TASK DESCRIPTION:
Copy out each of the following lines word for word, without changing anything.

SUPPLIED INFORMATION:
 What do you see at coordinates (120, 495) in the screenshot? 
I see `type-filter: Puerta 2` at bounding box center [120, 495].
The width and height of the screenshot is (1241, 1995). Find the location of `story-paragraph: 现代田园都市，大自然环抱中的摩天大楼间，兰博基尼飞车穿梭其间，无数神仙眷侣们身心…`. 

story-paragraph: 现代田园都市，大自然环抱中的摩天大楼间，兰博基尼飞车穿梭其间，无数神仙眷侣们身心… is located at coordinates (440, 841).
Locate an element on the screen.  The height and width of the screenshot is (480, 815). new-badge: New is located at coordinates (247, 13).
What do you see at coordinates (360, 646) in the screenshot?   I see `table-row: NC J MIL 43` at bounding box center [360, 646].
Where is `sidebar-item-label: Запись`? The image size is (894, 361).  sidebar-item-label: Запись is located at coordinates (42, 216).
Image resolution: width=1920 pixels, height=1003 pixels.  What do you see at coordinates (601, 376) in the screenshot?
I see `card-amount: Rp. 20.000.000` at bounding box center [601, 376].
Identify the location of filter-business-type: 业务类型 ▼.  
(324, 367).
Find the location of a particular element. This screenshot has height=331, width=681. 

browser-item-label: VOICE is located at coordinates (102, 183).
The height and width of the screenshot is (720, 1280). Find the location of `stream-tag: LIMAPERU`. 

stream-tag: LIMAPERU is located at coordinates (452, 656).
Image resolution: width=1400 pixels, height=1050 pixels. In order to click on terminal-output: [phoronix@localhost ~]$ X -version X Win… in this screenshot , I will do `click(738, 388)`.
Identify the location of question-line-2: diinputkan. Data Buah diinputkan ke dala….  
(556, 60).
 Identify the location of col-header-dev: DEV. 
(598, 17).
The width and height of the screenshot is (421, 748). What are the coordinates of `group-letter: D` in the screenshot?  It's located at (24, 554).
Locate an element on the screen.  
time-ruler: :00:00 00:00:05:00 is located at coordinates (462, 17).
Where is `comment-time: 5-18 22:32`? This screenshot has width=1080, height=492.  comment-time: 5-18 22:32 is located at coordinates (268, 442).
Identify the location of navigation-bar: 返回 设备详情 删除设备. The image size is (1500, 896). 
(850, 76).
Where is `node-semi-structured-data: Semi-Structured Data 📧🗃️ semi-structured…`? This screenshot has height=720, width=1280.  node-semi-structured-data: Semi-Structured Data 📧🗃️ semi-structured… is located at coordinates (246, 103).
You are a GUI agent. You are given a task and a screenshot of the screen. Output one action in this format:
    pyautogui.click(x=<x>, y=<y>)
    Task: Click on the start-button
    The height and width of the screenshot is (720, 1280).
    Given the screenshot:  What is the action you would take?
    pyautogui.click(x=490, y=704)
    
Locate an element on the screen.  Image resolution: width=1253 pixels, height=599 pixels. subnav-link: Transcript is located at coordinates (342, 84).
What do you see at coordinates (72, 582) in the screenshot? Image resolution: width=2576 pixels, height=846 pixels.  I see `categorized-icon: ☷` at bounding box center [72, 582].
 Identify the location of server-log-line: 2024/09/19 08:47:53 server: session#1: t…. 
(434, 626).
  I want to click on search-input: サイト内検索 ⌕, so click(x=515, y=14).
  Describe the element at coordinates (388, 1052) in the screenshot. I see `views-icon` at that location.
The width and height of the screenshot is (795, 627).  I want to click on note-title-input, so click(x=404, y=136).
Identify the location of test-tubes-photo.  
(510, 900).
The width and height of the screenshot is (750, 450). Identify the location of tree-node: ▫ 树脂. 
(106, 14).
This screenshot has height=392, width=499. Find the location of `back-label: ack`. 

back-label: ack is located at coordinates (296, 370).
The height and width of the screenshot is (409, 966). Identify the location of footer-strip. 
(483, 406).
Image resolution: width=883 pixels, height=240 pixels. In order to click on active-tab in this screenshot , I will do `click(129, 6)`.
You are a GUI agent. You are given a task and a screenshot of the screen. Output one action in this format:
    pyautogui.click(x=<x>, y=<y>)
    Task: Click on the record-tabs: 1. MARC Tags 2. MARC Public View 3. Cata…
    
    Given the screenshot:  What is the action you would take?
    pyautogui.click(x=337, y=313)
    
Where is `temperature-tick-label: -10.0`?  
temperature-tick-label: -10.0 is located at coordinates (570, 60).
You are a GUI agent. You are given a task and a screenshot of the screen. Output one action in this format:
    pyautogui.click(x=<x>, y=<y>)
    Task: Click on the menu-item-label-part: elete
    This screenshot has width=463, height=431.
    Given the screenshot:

OUTPUT OF THE EXERCISE:
 What do you see at coordinates (120, 495) in the screenshot? 
I see `type-filter: Puerta 2` at bounding box center [120, 495].
The width and height of the screenshot is (1241, 1995). Find the location of `story-paragraph: 现代田园都市，大自然环抱中的摩天大楼间，兰博基尼飞车穿梭其间，无数神仙眷侣们身心…`. 

story-paragraph: 现代田园都市，大自然环抱中的摩天大楼间，兰博基尼飞车穿梭其间，无数神仙眷侣们身心… is located at coordinates (440, 841).
Locate an element on the screen.  The height and width of the screenshot is (480, 815). new-badge: New is located at coordinates (247, 13).
What do you see at coordinates (360, 646) in the screenshot?   I see `table-row: NC J MIL 43` at bounding box center [360, 646].
Where is `sidebar-item-label: Запись`? The image size is (894, 361).  sidebar-item-label: Запись is located at coordinates (42, 216).
Image resolution: width=1920 pixels, height=1003 pixels.  What do you see at coordinates (601, 376) in the screenshot?
I see `card-amount: Rp. 20.000.000` at bounding box center [601, 376].
Identify the location of filter-business-type: 业务类型 ▼.  
(324, 367).
Find the location of a particular element. This screenshot has height=331, width=681. 

browser-item-label: VOICE is located at coordinates (102, 183).
The height and width of the screenshot is (720, 1280). Find the location of `stream-tag: LIMAPERU`. 

stream-tag: LIMAPERU is located at coordinates (452, 656).
Image resolution: width=1400 pixels, height=1050 pixels. In order to click on terminal-output: [phoronix@localhost ~]$ X -version X Win… in this screenshot , I will do `click(738, 388)`.
Identify the location of question-line-2: diinputkan. Data Buah diinputkan ke dala….  
(556, 60).
 Identify the location of col-header-dev: DEV. 
(598, 17).
The width and height of the screenshot is (421, 748). What are the coordinates of `group-letter: D` in the screenshot?  It's located at (24, 554).
Locate an element on the screen.  
time-ruler: :00:00 00:00:05:00 is located at coordinates (462, 17).
Where is `comment-time: 5-18 22:32`? This screenshot has width=1080, height=492.  comment-time: 5-18 22:32 is located at coordinates (268, 442).
Identify the location of navigation-bar: 返回 设备详情 删除设备. The image size is (1500, 896). 
(850, 76).
Where is `node-semi-structured-data: Semi-Structured Data 📧🗃️ semi-structured…`? This screenshot has height=720, width=1280.  node-semi-structured-data: Semi-Structured Data 📧🗃️ semi-structured… is located at coordinates (246, 103).
You are a GUI agent. You are given a task and a screenshot of the screen. Output one action in this format:
    pyautogui.click(x=<x>, y=<y>)
    Task: Click on the start-button
    The height and width of the screenshot is (720, 1280).
    Given the screenshot:  What is the action you would take?
    pyautogui.click(x=490, y=704)
    
Locate an element on the screen.  Image resolution: width=1253 pixels, height=599 pixels. subnav-link: Transcript is located at coordinates (342, 84).
What do you see at coordinates (72, 582) in the screenshot? Image resolution: width=2576 pixels, height=846 pixels.  I see `categorized-icon: ☷` at bounding box center [72, 582].
 Identify the location of server-log-line: 2024/09/19 08:47:53 server: session#1: t…. 
(434, 626).
  I want to click on search-input: サイト内検索 ⌕, so click(x=515, y=14).
  Describe the element at coordinates (388, 1052) in the screenshot. I see `views-icon` at that location.
The width and height of the screenshot is (795, 627).  I want to click on note-title-input, so click(x=404, y=136).
Identify the location of test-tubes-photo.  
(510, 900).
The width and height of the screenshot is (750, 450). Identify the location of tree-node: ▫ 树脂. 
(106, 14).
This screenshot has height=392, width=499. Find the location of `back-label: ack`. 

back-label: ack is located at coordinates (296, 370).
The height and width of the screenshot is (409, 966). Identify the location of footer-strip. 
(483, 406).
Image resolution: width=883 pixels, height=240 pixels. In order to click on active-tab in this screenshot , I will do `click(129, 6)`.
You are a GUI agent. You are given a task and a screenshot of the screen. Output one action in this format:
    pyautogui.click(x=<x>, y=<y>)
    Task: Click on the record-tabs: 1. MARC Tags 2. MARC Public View 3. Cata…
    
    Given the screenshot:  What is the action you would take?
    pyautogui.click(x=337, y=313)
    
Where is `temperature-tick-label: -10.0`?  
temperature-tick-label: -10.0 is located at coordinates (570, 60).
You are a GUI agent. You are given a task and a screenshot of the screen. Output one action in this format:
    pyautogui.click(x=<x>, y=<y>)
    Task: Click on the menu-item-label-part: elete
    This screenshot has width=463, height=431.
    Given the screenshot:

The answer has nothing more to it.